There are two ways to schedule an appointment with the CARE Clinic:
- Call 215-590-4923, then press option “1” to be connected to the Access Center
- Call 1-800-TRY-CHOP and ask to be connected to the CARE Clinic scheduler
During your call, you will be asked to provide the following information:
- Registration information: If your child has never been to CHOP, registration information will help create a medical record for him or her. If your child has been to CHOP, it is important to make sure registration information is up to date.
- Insurance information: Insurance information is vital in order to make sure your child can be seen when you get here, and to make sure the cost of the visit is covered by your insurance. If your insurance requires a referral or if there are any other special instructions, the scheduler will let you know. In some cases, the cost of your visit may be able to be covered by Victims of Crime Assistance Program (VCAP); this option will be discussed with you during your visit (if applicable).
- Reason for appointment: The information you give helps the CARE Clinic team to provide the best care for your child when you arrive, and to determine if there is any additional information that would be helpful to us to gather before your scheduled visit.
What to bring to your appointment
- Insurance card(s)
- Co-payment for your insurance, if applicable
- Referrals or authorizations from your child's primary care doctor, if applicable
- Medical records, such as X-rays or lab tests, if applicable
- Proof of guardianship such as custody papers (if you are not the child’s parent)
- Emergency contact information
- Names, addresses and phone numbers of investigative agencies involved
- List of your child’s medical diagnoses or medications, if applicable
- Another adult to support you and your child or to sit with your child while you speak to the CARE Clinic team
What to expect during your appointment with the CARE Clinic
When you arrive at the CARE Clinic you will have a chance to speak with the doctor(s) and the social worker alone in order to review the reason you were referred to us and the concerns you have about what may have happened to your child. This may be based on what you have heard, seen or been told by either your child or someone else. We have this discussion without your child present so that we can speak more freely. We will also review your child’s medical information at this time.
Depending on your child’s specific circumstances and his or her age, we may want to briefly speak with him or her alone in order to learn about what may have happened, and to address any concerns your child may have about his or her safety or body. We will also make sure your child understands that he or she will have a physical exam and what it will entail. You can be present for the exam, unless you have an older child or adolescent who has indicated that he or she prefers to be alone for the examination.
After the exam, we will review the outcome and significance of the physical examination and all of the other information gathered during your child’s visit. We will discuss if there are any other medical tests or exams to complete, such as lab testing, X-rays or follow-up exams. We will also talk about what other steps need to be taken, such as reports to be made or referrals to other services.
Depending on the reason for your child’s visit, a Safe Place Treatment and Support clinician may speak with you and your child to assist with specific treatment referrals.
What is the exam like?
A parent/guardian can be in the room with his/her child if the child is young and/or prefers your presence during the exam. A complete, head-to-toe physical examination is performed.
When examining females, the doctor will shine a light/camera instrument called a colposcope at the genital area. We look at the vaginal opening, and may take some photos to document your child’s exam in her private medical record. We do not routinely place anything inside the vagina. Examination of the anus is also completed during this part of the examination.

▶ [What to work on]
**1)** In the CARE Clinic page, take the part that opens with the words containing "Depending on your" and closes with "for the examination.", and write it out again with "physical exam" replaced by "checkup".
**2)** On the CARE Clinic page, what number do you press after calling 215-590-4923 to be connected to the Access Center?

▶ [Data under study]
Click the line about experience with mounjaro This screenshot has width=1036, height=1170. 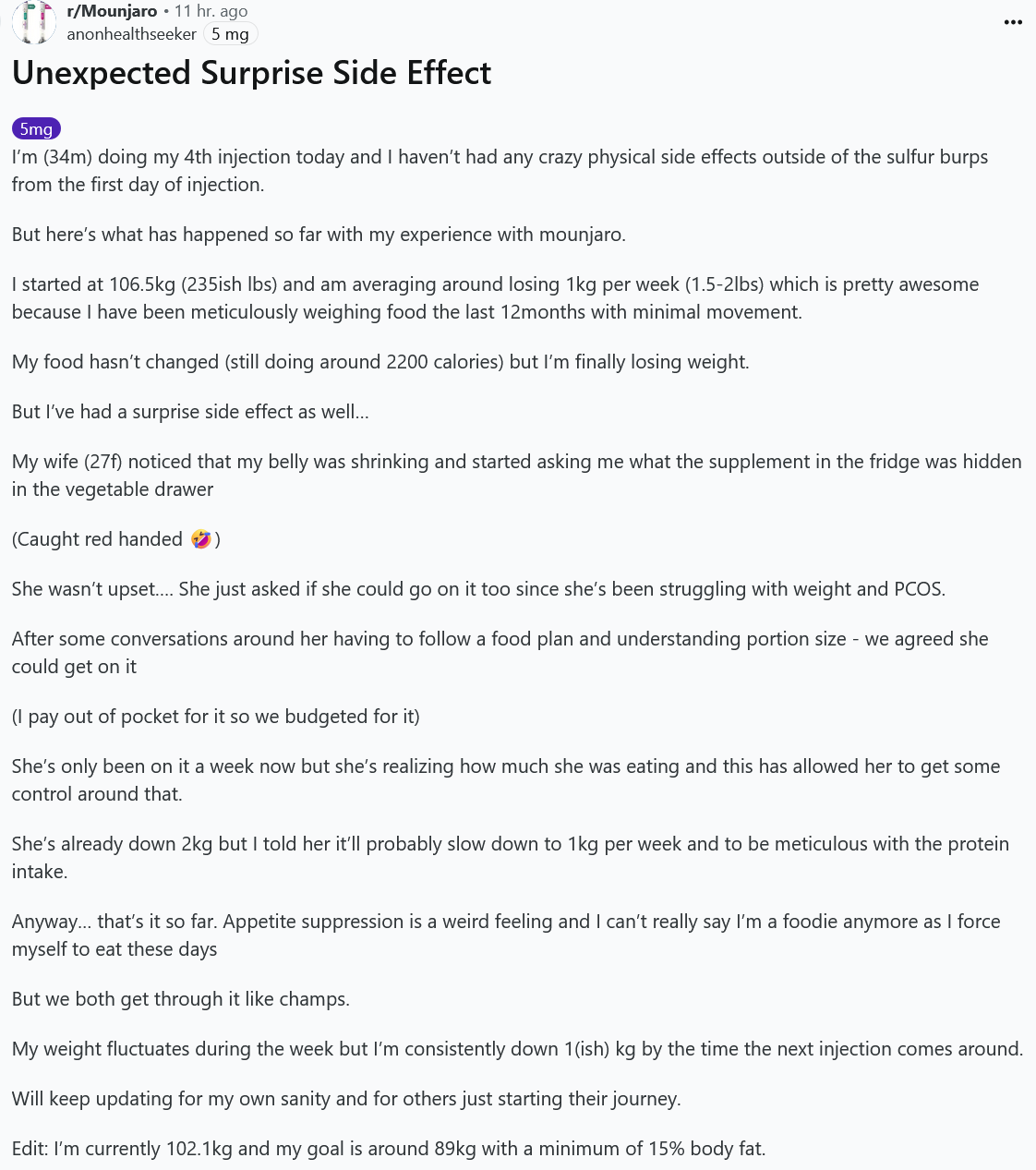coord(319,235)
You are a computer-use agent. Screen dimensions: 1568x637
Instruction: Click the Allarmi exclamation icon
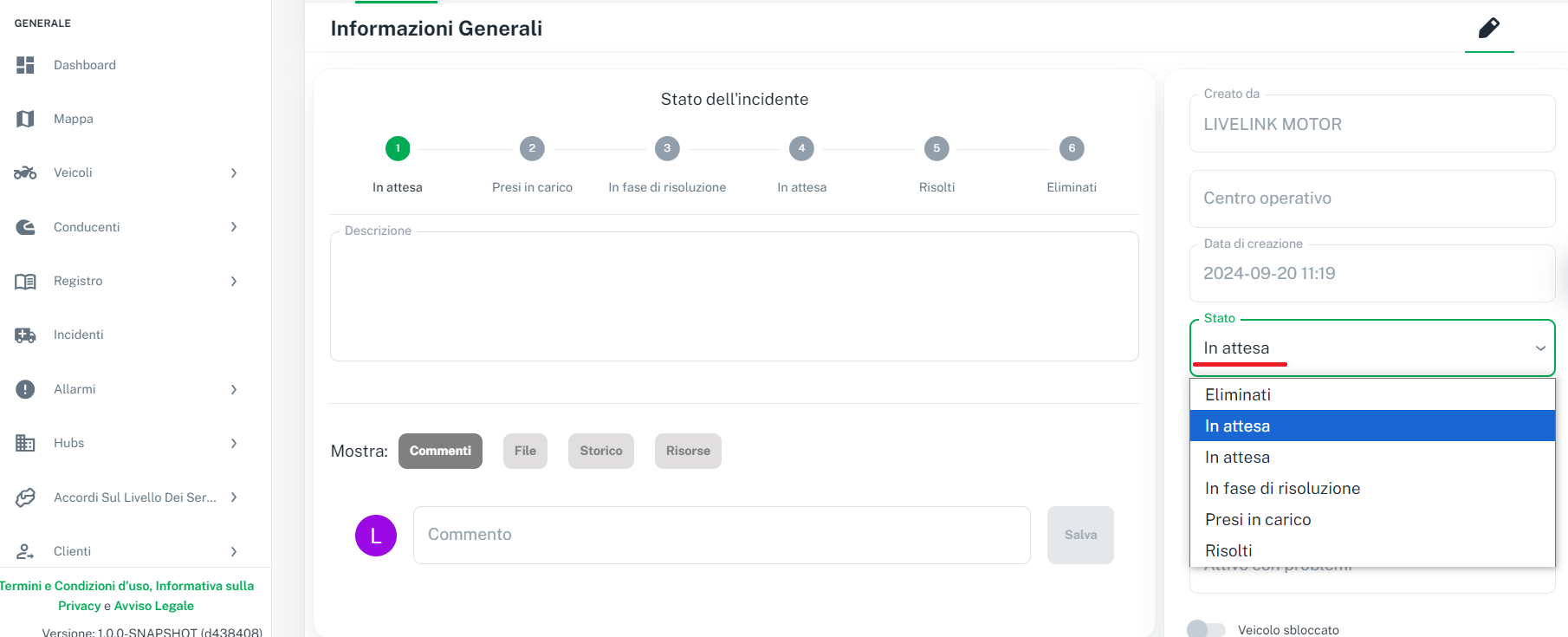pyautogui.click(x=25, y=389)

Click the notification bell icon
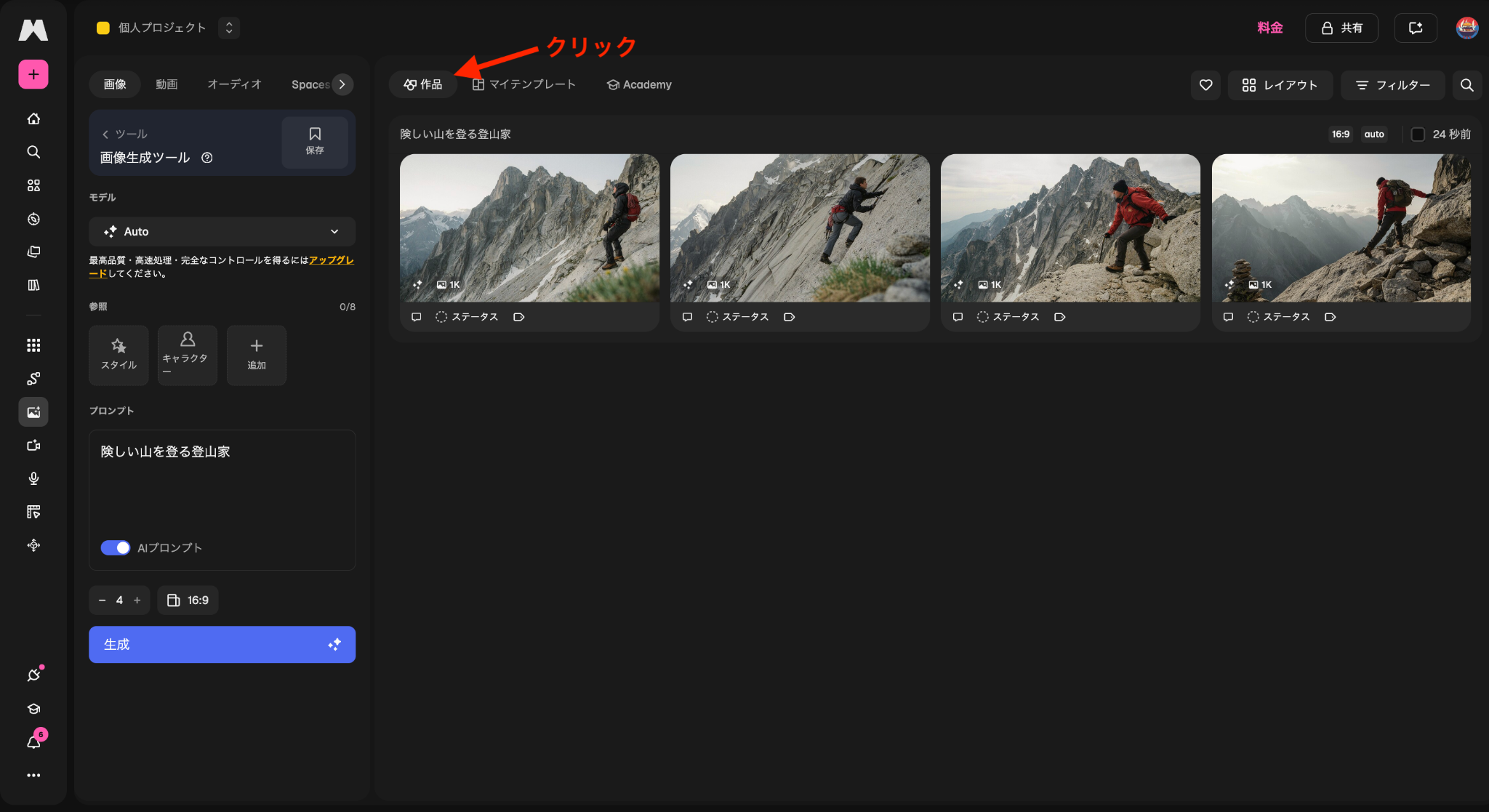[33, 742]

▶ [Your written answers]
**1)**
Depending on your child’s specific circumstances and his or her age, we may want to briefly speak with him or her alone in order to learn about what may have happened, and to address any concerns your child may have about his or her safety or body. We will also make sure your child understands that he or she will have a checkup and what it will entail. You can be present for the exam, unless you have an older child or adolescent who has indicated that he or she prefers to be alone for the examination.

**2)** Option "1".